III.—Who the Workers Are

page 4

III.—Who the Workers Are.

Those who profess to be taking part in the work of the community were divided, at the census of 1881, into the following classes:
Males. Females. Total
Industrial 5,899,720 20,097,809 7,997,529
Agricultural 2,435,569 215,108 2,650,677
Commercial 1,158,155 26,344 1,184,499
Domestic 317,868 2,088,668 2,406,536
Professional 652,943 288,919 941,862
10,464,255 4,716,848 15,181,103
Unoccupied, under 20 6,101,230 6,611,213 12,712,443
Unoccupied, over 20 407,169 6,584,133* 6,991,302
16,972,654 17,912,194 34,884,848

(Compiled from Reports of the 1881 Census for England and Wales, C—3,797; Scotland, C—3,657; and Ireland, C—3,365). The subsequent addition of nearly three millions to the total will have left this distribution substantially unchanged in proportion.

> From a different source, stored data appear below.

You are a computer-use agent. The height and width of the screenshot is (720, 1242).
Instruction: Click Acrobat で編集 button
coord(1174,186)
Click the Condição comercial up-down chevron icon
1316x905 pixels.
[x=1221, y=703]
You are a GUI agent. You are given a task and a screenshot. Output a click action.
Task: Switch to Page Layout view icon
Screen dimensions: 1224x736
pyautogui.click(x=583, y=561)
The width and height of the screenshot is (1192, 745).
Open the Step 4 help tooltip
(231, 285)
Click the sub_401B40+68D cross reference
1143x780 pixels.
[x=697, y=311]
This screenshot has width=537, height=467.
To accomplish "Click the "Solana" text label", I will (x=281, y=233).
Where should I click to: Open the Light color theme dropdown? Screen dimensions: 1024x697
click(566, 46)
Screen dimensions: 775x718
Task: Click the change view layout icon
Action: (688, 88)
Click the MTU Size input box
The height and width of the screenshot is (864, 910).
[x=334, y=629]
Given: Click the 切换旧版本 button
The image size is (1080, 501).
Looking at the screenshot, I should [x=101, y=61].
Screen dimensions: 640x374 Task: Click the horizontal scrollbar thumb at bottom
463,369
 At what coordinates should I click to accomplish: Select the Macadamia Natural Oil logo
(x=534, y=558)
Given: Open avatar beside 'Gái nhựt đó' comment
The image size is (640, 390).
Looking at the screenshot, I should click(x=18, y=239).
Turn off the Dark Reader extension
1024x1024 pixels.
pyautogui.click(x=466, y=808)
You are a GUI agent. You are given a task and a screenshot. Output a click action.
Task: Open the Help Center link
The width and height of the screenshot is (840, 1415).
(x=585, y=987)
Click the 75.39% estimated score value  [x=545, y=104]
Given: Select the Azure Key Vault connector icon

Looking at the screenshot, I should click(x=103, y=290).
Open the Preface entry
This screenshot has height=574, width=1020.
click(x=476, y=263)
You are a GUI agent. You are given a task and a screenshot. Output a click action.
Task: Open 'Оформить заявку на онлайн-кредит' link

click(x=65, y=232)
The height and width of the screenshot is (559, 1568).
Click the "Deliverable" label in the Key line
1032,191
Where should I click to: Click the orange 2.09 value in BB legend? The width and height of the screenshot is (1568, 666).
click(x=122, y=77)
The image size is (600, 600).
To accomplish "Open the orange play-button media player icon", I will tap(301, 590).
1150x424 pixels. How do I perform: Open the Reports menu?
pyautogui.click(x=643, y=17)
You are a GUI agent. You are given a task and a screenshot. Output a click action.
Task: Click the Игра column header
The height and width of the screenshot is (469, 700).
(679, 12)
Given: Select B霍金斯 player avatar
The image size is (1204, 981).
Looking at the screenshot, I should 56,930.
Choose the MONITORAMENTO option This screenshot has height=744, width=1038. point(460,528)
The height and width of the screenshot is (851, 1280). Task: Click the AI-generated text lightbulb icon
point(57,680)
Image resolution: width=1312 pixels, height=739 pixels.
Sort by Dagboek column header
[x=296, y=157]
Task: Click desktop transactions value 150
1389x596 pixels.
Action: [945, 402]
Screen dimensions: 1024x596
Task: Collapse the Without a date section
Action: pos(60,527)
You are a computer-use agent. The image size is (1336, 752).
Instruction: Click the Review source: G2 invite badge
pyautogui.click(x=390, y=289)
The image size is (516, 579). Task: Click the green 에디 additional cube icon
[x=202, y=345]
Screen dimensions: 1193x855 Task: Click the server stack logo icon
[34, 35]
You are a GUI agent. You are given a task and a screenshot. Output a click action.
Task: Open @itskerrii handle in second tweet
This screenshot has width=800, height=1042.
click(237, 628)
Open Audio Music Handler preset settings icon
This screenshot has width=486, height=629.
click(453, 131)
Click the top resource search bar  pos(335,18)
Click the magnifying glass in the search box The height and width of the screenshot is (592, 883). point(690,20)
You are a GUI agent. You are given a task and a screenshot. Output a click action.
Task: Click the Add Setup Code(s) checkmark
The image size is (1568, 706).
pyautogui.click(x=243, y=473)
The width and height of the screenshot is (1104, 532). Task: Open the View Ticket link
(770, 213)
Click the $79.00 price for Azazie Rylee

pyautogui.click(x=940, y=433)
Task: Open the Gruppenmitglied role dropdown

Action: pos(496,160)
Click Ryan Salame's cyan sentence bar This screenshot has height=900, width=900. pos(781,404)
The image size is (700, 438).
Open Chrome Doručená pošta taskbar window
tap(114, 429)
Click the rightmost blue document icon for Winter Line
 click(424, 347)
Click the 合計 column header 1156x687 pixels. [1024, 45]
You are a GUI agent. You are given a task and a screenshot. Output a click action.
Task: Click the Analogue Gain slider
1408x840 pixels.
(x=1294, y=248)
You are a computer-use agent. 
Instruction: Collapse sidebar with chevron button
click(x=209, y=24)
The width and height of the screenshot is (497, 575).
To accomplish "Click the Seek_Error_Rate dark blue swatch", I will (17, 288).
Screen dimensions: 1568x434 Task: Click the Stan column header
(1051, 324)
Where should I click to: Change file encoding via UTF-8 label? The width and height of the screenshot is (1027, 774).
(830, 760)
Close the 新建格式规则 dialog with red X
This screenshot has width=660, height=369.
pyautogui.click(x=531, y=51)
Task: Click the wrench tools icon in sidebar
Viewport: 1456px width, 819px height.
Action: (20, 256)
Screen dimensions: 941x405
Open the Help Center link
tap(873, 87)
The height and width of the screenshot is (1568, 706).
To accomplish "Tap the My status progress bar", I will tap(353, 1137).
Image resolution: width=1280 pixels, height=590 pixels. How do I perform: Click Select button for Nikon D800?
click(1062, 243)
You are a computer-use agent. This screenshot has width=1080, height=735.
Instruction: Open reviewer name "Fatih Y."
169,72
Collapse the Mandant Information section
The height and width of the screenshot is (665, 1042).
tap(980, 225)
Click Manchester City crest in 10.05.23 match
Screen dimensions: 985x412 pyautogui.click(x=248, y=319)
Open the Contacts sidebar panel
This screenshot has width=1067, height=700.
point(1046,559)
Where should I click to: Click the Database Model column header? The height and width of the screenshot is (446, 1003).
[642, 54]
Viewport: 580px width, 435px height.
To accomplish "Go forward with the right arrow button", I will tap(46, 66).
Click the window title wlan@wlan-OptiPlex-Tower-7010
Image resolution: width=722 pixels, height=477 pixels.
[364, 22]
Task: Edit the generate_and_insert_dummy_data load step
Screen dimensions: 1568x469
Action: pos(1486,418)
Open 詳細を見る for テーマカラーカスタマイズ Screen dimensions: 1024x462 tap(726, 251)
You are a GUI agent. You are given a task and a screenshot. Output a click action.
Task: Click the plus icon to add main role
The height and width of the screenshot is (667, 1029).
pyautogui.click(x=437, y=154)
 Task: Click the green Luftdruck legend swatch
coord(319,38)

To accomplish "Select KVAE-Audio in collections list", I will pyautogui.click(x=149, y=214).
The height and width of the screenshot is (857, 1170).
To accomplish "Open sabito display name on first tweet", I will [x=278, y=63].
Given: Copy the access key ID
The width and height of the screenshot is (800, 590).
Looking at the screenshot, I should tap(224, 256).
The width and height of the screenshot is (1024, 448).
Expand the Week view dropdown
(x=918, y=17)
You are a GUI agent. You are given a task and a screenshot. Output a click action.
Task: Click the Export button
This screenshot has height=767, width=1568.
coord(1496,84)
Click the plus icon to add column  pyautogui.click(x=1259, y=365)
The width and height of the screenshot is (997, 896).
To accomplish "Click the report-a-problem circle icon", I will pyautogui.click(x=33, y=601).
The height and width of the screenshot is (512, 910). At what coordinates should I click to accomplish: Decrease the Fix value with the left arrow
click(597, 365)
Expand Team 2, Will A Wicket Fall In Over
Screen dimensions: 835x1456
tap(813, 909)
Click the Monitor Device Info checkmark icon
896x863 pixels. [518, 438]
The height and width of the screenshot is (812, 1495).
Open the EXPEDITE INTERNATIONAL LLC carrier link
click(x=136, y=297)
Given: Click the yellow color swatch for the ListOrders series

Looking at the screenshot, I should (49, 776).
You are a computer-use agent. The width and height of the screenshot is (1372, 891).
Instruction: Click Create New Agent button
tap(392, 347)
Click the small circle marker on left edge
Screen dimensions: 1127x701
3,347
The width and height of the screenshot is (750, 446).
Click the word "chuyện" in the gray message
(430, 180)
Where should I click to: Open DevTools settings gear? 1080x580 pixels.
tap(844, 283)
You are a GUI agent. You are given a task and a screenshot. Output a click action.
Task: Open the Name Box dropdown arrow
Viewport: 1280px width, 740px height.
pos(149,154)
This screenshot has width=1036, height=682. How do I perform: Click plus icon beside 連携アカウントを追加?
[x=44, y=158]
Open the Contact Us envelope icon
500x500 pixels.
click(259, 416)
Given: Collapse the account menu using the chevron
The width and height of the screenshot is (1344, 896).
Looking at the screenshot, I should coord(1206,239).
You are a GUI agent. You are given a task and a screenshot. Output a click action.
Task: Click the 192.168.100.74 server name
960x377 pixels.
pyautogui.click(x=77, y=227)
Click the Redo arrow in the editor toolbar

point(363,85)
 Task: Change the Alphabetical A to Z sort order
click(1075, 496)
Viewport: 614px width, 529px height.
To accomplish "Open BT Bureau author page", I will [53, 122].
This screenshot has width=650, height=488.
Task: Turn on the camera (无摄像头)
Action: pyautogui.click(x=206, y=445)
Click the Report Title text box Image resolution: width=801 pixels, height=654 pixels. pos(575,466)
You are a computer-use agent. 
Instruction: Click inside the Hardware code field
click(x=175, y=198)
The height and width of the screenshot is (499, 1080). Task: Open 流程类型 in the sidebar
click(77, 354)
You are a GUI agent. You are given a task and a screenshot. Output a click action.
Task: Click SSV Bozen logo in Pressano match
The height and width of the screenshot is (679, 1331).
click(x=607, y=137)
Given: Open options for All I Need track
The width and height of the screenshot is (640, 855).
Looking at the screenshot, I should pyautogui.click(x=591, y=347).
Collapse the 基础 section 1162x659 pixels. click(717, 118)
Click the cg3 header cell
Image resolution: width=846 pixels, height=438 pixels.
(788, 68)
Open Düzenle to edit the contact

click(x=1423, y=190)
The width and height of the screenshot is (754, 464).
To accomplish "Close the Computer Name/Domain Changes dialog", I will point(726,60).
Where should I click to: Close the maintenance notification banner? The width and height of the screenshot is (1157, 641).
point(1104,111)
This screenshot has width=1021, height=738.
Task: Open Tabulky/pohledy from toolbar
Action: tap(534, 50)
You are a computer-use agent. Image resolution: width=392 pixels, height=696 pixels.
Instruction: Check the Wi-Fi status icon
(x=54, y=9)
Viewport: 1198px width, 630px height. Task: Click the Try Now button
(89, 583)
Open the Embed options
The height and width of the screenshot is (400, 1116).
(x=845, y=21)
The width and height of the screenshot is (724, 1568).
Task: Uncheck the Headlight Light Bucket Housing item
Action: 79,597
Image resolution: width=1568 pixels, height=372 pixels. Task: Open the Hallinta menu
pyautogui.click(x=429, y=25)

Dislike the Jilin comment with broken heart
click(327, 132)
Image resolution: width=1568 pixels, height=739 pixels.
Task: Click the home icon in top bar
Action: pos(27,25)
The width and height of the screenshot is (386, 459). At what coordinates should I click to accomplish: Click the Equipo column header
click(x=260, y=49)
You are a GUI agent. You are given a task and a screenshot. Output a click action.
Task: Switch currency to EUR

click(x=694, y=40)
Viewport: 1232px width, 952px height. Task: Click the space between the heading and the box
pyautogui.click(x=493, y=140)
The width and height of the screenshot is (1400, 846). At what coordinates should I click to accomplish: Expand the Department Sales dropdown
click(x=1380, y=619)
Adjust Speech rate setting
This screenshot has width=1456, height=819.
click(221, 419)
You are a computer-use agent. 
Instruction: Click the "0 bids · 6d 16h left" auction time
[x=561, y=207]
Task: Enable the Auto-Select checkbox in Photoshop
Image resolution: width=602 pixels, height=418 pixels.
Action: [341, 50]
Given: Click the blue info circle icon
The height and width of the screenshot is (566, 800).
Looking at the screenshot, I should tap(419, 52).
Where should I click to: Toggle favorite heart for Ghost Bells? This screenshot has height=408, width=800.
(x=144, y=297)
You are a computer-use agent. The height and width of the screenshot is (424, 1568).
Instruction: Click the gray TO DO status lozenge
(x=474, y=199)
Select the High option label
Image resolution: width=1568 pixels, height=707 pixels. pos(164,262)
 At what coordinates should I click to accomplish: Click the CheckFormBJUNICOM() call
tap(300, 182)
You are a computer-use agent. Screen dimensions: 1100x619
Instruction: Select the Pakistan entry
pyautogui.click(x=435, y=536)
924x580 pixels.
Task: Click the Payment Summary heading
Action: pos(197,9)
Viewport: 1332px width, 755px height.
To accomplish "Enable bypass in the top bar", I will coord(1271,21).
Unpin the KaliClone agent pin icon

Among the professed workers there are, of course, many whose occupation is merely nominal. The number is swelled by the "sleeping" partners, the briefless barristers, the invalids, and the paupers, prisoners, and sinecurists of every description. Many thousands more have occupations useless or hurtful to the community; and others, as for example domestic servants, labor honestly, but for the personal comfort of the idlers, and they might therefore, as far as production is concerned, as well be themselves idle.

Nevertheless there were, in 1881, 407,169 adult men (one in twenty-one) who did not even profess to have the shadow of an occupation. Most of these form the main body of the idle rich, "the great social evil of.... a non-laboring class" (J. S. Mill, "Political Economy," Popular Edition, p. 455).

It is clear that the labor of the workers is much increased by the presence among them of so large a proportion of persons who take no useful part in the business of life. The possible reduction of the daily hours of work has, however, been much exaggerated. Thus Mr. William Hoyle, writing in 1871, committed himself to the assertion that, "assuming every person did their share, a total of 1¼ hours' daily labor would suffice to supply us in abundance with all the comforts of life" ("Our National Resources," p. 56). It appears from the context that his calculation refers to a community composed exclusively of actual workers in the production of material necessaries, whereas in ordinary human societies about half the population is under the age of twenty, and more than half the adults are women mostly occupied in domestic duties. The 1¼ hours daily have, therefore, at once to be multiplied fourfold, and account is even then taken only of food, clothing, houses, and furniture. The whole calculation is indeed of little value, and has never been accepted by other authorities.

* Most of these are married women engaged in domestic work, although not so described.